TEXT SEGMENT —
▬▬▬▬▬▬
# HELP - update/new kernel broke ip forwarding - SOLVED

## Moriah

i just updated my choke firewall from a 2.6.37-gentoo-r3 kernel to a 3.5.7-gentoo kernel and did an update with emerge --sync and emerge --update --deep --newuse world, and now ip forwarding no longer works.    :Crying or Very sad: 

Has something changed in the way forwarding works?

======== update ========

Its beginning to look like a connection tracking problem, because when I connectfrom the choke firewall to a machine on the lan behind that firewall, the lan machine can see the dmz and the internet.

I have a vague recollection of something changing regarding connection tracking with the 3.x.x kernels and iptables.    :Confused: 

It did not affect me at the time because I was still on a 2.x.x kernel, but this has the potential to wreck great havoc with all my firewalls.  Does anybody remember what changed with connection tracking?
▬▬▬▬▬▬
PROMPT A — In the kernel-update thread, substitute "gateway firewall" for "choke firewall" and write out the passage that begins at the words "i just updated" and stops after "way forwarding works?".
PROMPT B — In the kernel-update thread, which kernel version was the firewall updated to?
PROMPT C — Carry on the kernel-update thread from where it stops.
The items that come next are separate material, unrelated to the kernel-update thread.

Item coordinate data:
▬▬▬▬▬▬
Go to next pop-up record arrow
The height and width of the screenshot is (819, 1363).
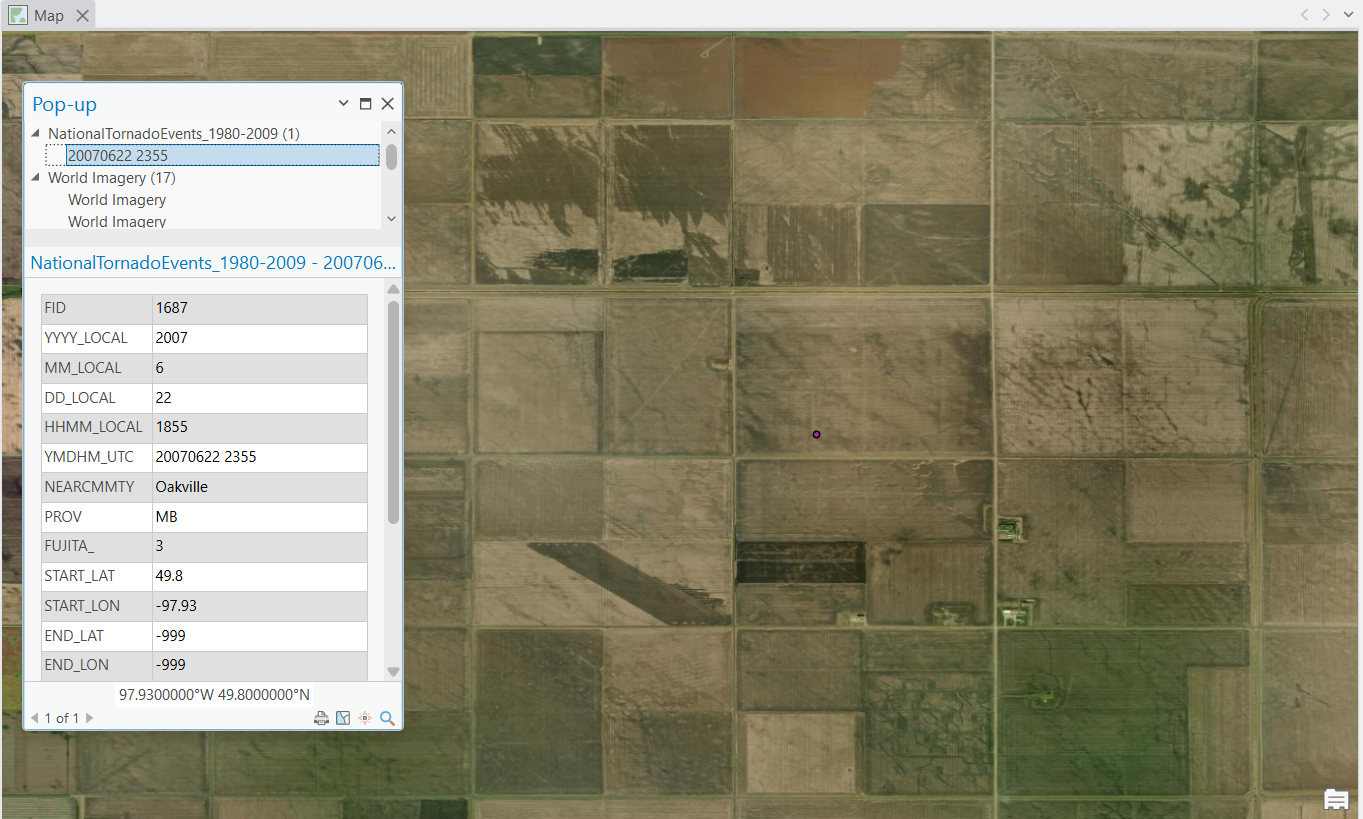point(89,718)
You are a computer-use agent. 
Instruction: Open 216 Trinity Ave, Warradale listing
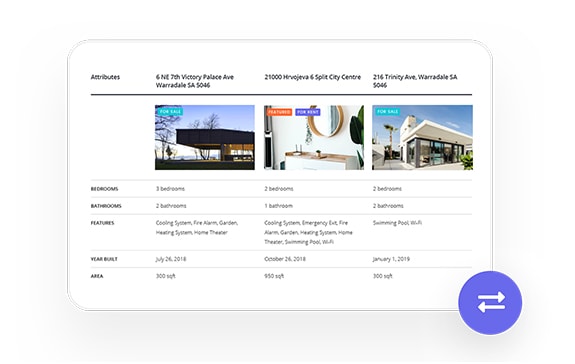click(415, 81)
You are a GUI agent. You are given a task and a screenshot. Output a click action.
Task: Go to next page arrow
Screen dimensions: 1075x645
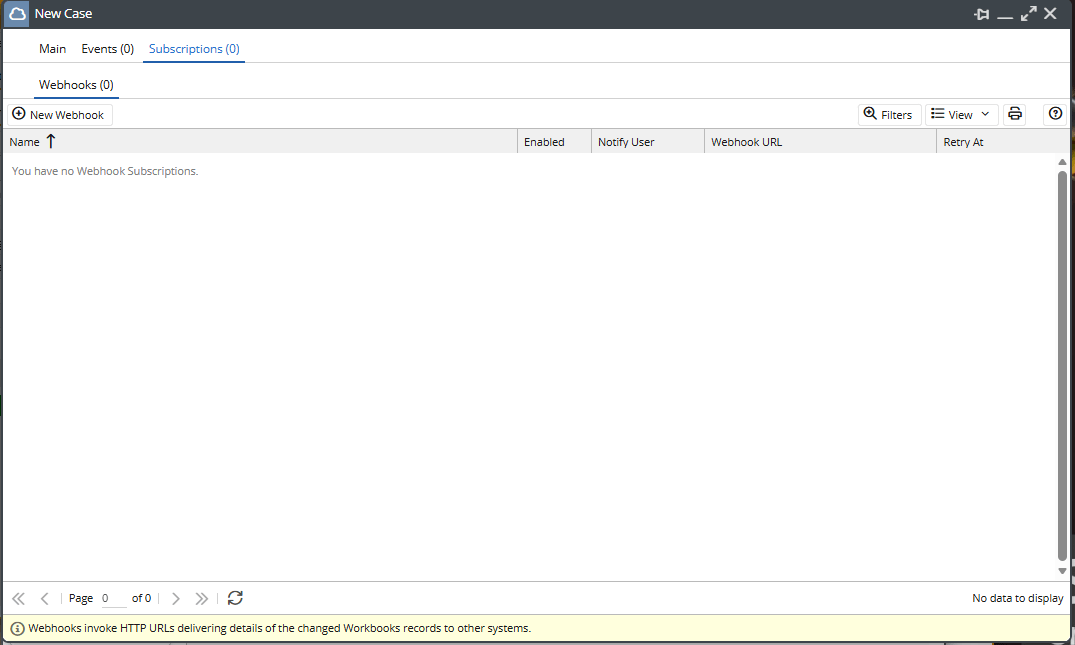coord(176,598)
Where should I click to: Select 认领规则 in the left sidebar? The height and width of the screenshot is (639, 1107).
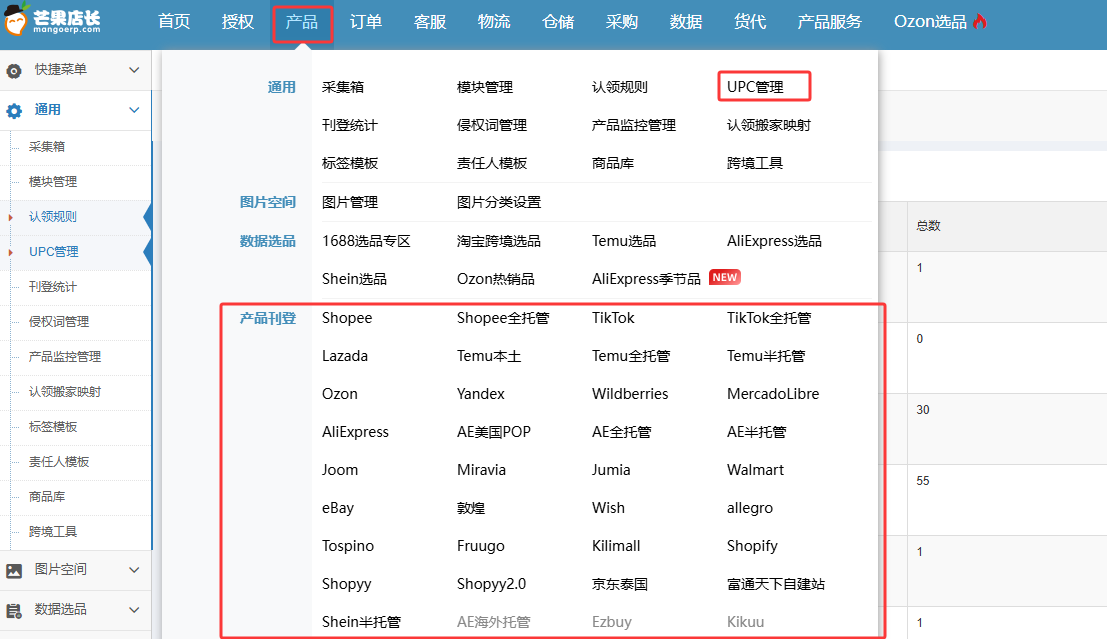(53, 217)
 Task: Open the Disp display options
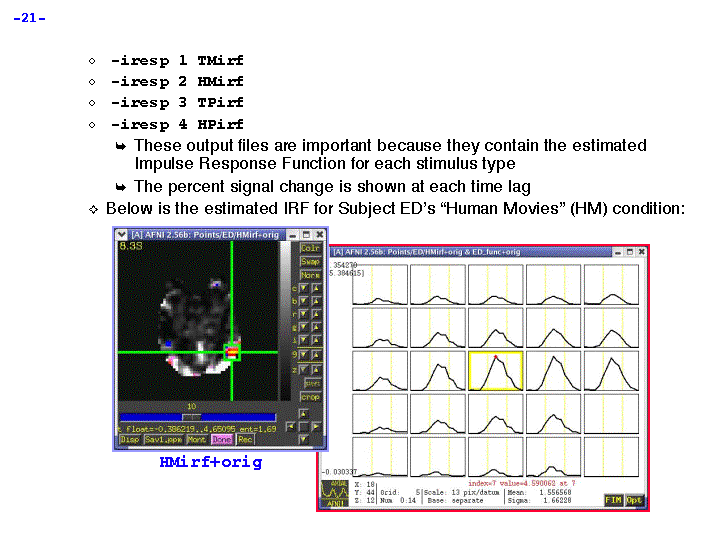[x=130, y=439]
▬▬▬▬▬▬
EXERCISE RESPONSE A —
i just updated my gateway firewall from a 2.6.37-gentoo-r3 kernel to a 3.5.7-gentoo kernel and did an update with emerge --sync and emerge --update --deep --newuse world, and now ip forwarding no longer works.    :Crying or Very sad: 

Has something changed in the way forwarding works?

EXERCISE RESPONSE B — 3.5.7-gentoo

EXERCISE RESPONSE C —
----------

## Moriah

 :Embarassed:   :Embarassed:   :Embarassed:   :Embarassed:   :Embarassed:   :Embarassed:   :Embarassed:   :Embarassed: 

My confusiion.  Too many things breaking at once threw me off the scent.

The latest update broke a lot of things.  To get any connectivity at all, I connected my trysty laptop via wifi to an different subnet.  When I switched it back, I forgot to re-establish the default gateway in the routing table.  In reality, after rebuilding the choke firewall, ip forwarding *DID* work, but my gateway was wrong, so it looked like it didn't.

Amazing what a good night's sleep can do...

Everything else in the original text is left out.